[Dataset excerpt]
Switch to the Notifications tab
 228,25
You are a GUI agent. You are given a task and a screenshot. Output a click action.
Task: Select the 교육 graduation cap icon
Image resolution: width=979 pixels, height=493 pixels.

◆ **Task to carry out**
Please convert the rows above into a numbered list, leaving out any blank lines.

◆ **Finished answer**
1. Switch to the Notifications tab
2.  228,25
3. You are a GUI agent. You are given a task and a screenshot. Output a click action.
4. Task: Select the 교육 graduation cap icon
5. Image resolution: width=979 pixels, height=493 pixels.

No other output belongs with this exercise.